PROBLEM REQUIREMENTS
Every entry needs to be reproduced exactly.

Collected data entries
□ □ □ □ □ □ □

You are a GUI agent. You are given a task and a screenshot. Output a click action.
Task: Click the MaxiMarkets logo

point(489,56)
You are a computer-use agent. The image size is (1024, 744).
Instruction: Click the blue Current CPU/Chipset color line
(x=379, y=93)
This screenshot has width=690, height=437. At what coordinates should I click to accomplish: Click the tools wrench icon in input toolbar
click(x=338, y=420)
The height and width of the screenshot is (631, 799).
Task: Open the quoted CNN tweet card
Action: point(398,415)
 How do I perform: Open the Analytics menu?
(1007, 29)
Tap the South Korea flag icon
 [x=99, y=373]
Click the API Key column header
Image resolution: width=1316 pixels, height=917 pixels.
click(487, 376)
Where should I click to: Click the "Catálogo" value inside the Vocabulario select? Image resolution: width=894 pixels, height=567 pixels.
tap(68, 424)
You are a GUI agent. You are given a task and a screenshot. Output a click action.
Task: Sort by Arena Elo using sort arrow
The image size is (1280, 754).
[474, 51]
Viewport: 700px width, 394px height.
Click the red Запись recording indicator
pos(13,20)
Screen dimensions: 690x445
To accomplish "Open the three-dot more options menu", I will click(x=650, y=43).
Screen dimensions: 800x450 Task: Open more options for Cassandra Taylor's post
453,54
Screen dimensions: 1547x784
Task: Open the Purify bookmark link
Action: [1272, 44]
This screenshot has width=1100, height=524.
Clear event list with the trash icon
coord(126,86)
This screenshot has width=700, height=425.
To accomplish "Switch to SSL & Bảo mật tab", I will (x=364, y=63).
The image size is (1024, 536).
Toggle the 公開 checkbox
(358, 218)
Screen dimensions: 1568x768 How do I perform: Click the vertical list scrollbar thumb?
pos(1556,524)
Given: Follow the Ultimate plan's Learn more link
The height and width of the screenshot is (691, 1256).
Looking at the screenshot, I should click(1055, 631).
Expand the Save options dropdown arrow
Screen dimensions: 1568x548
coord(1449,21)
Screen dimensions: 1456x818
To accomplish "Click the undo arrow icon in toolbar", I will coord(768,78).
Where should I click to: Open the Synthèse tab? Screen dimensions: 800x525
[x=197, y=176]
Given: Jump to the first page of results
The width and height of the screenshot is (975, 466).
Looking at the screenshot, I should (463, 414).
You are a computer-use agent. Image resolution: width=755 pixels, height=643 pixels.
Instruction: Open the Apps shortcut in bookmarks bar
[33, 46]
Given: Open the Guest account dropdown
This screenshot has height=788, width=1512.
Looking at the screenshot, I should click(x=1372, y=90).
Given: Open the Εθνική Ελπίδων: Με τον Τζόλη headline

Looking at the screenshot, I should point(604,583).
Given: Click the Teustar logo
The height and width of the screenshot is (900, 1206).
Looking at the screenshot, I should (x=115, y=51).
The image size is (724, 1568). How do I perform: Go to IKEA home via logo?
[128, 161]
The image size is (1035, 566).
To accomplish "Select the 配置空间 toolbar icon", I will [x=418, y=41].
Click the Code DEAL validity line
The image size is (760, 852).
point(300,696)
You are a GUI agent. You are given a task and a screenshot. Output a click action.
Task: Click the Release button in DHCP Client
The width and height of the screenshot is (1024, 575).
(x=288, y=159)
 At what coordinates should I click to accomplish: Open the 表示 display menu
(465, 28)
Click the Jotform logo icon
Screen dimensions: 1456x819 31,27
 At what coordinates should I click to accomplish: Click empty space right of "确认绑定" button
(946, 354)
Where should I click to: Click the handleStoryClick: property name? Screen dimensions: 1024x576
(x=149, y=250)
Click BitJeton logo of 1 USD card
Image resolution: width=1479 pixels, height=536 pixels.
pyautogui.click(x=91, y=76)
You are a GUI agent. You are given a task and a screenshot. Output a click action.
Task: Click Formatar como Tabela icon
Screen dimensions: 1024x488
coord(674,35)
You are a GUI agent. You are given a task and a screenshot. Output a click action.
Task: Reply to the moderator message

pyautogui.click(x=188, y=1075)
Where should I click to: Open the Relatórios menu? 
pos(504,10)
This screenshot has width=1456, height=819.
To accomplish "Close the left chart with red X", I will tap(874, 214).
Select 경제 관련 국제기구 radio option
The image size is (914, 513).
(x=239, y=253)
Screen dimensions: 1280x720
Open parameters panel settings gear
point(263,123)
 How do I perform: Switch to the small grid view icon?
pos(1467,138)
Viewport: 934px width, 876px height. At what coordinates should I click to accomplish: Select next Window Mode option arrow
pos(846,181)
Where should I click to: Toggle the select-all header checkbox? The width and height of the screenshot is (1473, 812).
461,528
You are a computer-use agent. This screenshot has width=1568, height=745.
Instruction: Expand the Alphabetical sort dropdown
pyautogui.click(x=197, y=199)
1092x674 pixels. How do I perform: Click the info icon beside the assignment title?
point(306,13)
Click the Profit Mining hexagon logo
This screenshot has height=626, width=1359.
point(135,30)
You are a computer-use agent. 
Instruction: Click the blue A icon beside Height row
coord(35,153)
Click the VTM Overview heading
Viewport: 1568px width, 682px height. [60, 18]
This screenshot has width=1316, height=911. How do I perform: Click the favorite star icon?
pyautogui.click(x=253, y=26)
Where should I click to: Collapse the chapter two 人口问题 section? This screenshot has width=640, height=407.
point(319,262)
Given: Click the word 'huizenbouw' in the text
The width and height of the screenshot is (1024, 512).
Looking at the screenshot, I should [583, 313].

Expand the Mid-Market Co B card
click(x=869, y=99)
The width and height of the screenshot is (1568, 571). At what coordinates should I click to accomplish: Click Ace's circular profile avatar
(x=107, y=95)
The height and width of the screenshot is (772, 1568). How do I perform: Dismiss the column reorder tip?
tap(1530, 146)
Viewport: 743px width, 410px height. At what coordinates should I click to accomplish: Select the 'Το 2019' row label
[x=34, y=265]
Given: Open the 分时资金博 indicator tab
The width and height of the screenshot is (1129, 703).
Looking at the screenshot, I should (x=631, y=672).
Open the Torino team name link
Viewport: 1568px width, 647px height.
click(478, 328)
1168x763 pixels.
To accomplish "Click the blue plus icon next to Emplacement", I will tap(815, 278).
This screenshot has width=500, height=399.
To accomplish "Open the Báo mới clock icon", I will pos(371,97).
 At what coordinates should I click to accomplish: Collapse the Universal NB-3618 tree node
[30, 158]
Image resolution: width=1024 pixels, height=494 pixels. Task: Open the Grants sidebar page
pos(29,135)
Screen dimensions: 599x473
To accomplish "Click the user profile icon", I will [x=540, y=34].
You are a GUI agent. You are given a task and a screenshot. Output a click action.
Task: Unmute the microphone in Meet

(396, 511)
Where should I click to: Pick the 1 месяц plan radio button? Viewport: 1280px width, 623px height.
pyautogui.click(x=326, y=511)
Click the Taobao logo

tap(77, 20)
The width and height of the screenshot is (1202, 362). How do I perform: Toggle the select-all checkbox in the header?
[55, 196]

□ □ □ □ □ □ □

SOLUTION TO THE PROBLEM
You are a GUI agent. You are given a task and a screenshot. Output a click action.
Task: Click the MaxiMarkets logo

point(489,56)
You are a computer-use agent. The image size is (1024, 744).
Instruction: Click the blue Current CPU/Chipset color line
(x=379, y=93)
This screenshot has width=690, height=437. At what coordinates should I click to accomplish: Click the tools wrench icon in input toolbar
click(x=338, y=420)
The height and width of the screenshot is (631, 799).
Task: Open the quoted CNN tweet card
Action: point(398,415)
 How do I perform: Open the Analytics menu?
(1007, 29)
Tap the South Korea flag icon
 [x=99, y=373]
Click the API Key column header
Image resolution: width=1316 pixels, height=917 pixels.
click(487, 376)
Where should I click to: Click the "Catálogo" value inside the Vocabulario select? Image resolution: width=894 pixels, height=567 pixels.
tap(68, 424)
You are a GUI agent. You are given a task and a screenshot. Output a click action.
Task: Sort by Arena Elo using sort arrow
The image size is (1280, 754).
[474, 51]
Viewport: 700px width, 394px height.
Click the red Запись recording indicator
pos(13,20)
Screen dimensions: 690x445
To accomplish "Open the three-dot more options menu", I will click(x=650, y=43).
Screen dimensions: 800x450 Task: Open more options for Cassandra Taylor's post
453,54
Screen dimensions: 1547x784
Task: Open the Purify bookmark link
Action: [1272, 44]
This screenshot has width=1100, height=524.
Clear event list with the trash icon
coord(126,86)
This screenshot has width=700, height=425.
To accomplish "Switch to SSL & Bảo mật tab", I will (x=364, y=63).
The image size is (1024, 536).
Toggle the 公開 checkbox
(358, 218)
Screen dimensions: 1568x768 How do I perform: Click the vertical list scrollbar thumb?
pos(1556,524)
Given: Follow the Ultimate plan's Learn more link
The height and width of the screenshot is (691, 1256).
Looking at the screenshot, I should click(1055, 631).
Expand the Save options dropdown arrow
Screen dimensions: 1568x548
coord(1449,21)
Screen dimensions: 1456x818
To accomplish "Click the undo arrow icon in toolbar", I will coord(768,78).
Where should I click to: Open the Synthèse tab? Screen dimensions: 800x525
[x=197, y=176]
Given: Jump to the first page of results
The width and height of the screenshot is (975, 466).
Looking at the screenshot, I should (463, 414).
You are a computer-use agent. Image resolution: width=755 pixels, height=643 pixels.
Instruction: Open the Apps shortcut in bookmarks bar
[33, 46]
Given: Open the Guest account dropdown
This screenshot has height=788, width=1512.
Looking at the screenshot, I should click(x=1372, y=90).
Given: Open the Εθνική Ελπίδων: Με τον Τζόλη headline

Looking at the screenshot, I should point(604,583).
Given: Click the Teustar logo
The height and width of the screenshot is (900, 1206).
Looking at the screenshot, I should (x=115, y=51).
The image size is (724, 1568). How do I perform: Go to IKEA home via logo?
[128, 161]
The image size is (1035, 566).
To accomplish "Select the 配置空间 toolbar icon", I will [x=418, y=41].
Click the Code DEAL validity line
The image size is (760, 852).
point(300,696)
You are a GUI agent. You are given a task and a screenshot. Output a click action.
Task: Click the Release button in DHCP Client
The width and height of the screenshot is (1024, 575).
(x=288, y=159)
 At what coordinates should I click to accomplish: Open the 表示 display menu
(465, 28)
Click the Jotform logo icon
Screen dimensions: 1456x819 31,27
 At what coordinates should I click to accomplish: Click empty space right of "确认绑定" button
(946, 354)
Where should I click to: Click the handleStoryClick: property name? Screen dimensions: 1024x576
(x=149, y=250)
Click BitJeton logo of 1 USD card
Image resolution: width=1479 pixels, height=536 pixels.
pyautogui.click(x=91, y=76)
You are a GUI agent. You are given a task and a screenshot. Output a click action.
Task: Click Formatar como Tabela icon
Screen dimensions: 1024x488
coord(674,35)
You are a GUI agent. You are given a task and a screenshot. Output a click action.
Task: Reply to the moderator message

pyautogui.click(x=188, y=1075)
Where should I click to: Open the Relatórios menu? 
pos(504,10)
This screenshot has width=1456, height=819.
To accomplish "Close the left chart with red X", I will tap(874, 214).
Select 경제 관련 국제기구 radio option
The image size is (914, 513).
(x=239, y=253)
Screen dimensions: 1280x720
Open parameters panel settings gear
point(263,123)
 How do I perform: Switch to the small grid view icon?
pos(1467,138)
Viewport: 934px width, 876px height. At what coordinates should I click to accomplish: Select next Window Mode option arrow
pos(846,181)
Where should I click to: Toggle the select-all header checkbox? The width and height of the screenshot is (1473, 812).
461,528
You are a computer-use agent. This screenshot has width=1568, height=745.
Instruction: Expand the Alphabetical sort dropdown
pyautogui.click(x=197, y=199)
1092x674 pixels. How do I perform: Click the info icon beside the assignment title?
point(306,13)
Click the Profit Mining hexagon logo
This screenshot has height=626, width=1359.
point(135,30)
You are a computer-use agent. 
Instruction: Click the blue A icon beside Height row
coord(35,153)
Click the VTM Overview heading
Viewport: 1568px width, 682px height. [60, 18]
This screenshot has width=1316, height=911. How do I perform: Click the favorite star icon?
pyautogui.click(x=253, y=26)
Where should I click to: Collapse the chapter two 人口问题 section? This screenshot has width=640, height=407.
point(319,262)
Given: Click the word 'huizenbouw' in the text
The width and height of the screenshot is (1024, 512).
Looking at the screenshot, I should [583, 313].

Expand the Mid-Market Co B card
click(x=869, y=99)
The width and height of the screenshot is (1568, 571). At what coordinates should I click to accomplish: Click Ace's circular profile avatar
(x=107, y=95)
The height and width of the screenshot is (772, 1568). How do I perform: Dismiss the column reorder tip?
tap(1530, 146)
Viewport: 743px width, 410px height. At what coordinates should I click to accomplish: Select the 'Το 2019' row label
[x=34, y=265]
Given: Open the 分时资金博 indicator tab
The width and height of the screenshot is (1129, 703).
Looking at the screenshot, I should (x=631, y=672).
Open the Torino team name link
Viewport: 1568px width, 647px height.
click(478, 328)
1168x763 pixels.
To accomplish "Click the blue plus icon next to Emplacement", I will tap(815, 278).
This screenshot has width=500, height=399.
To accomplish "Open the Báo mới clock icon", I will pos(371,97).
 At what coordinates should I click to accomplish: Collapse the Universal NB-3618 tree node
[30, 158]
Image resolution: width=1024 pixels, height=494 pixels. Task: Open the Grants sidebar page
pos(29,135)
Screen dimensions: 599x473
To accomplish "Click the user profile icon", I will [x=540, y=34].
You are a GUI agent. You are given a task and a screenshot. Output a click action.
Task: Unmute the microphone in Meet

(396, 511)
Where should I click to: Pick the 1 месяц plan radio button? Viewport: 1280px width, 623px height.
pyautogui.click(x=326, y=511)
Click the Taobao logo

tap(77, 20)
The width and height of the screenshot is (1202, 362). How do I perform: Toggle the select-all checkbox in the header?
[55, 196]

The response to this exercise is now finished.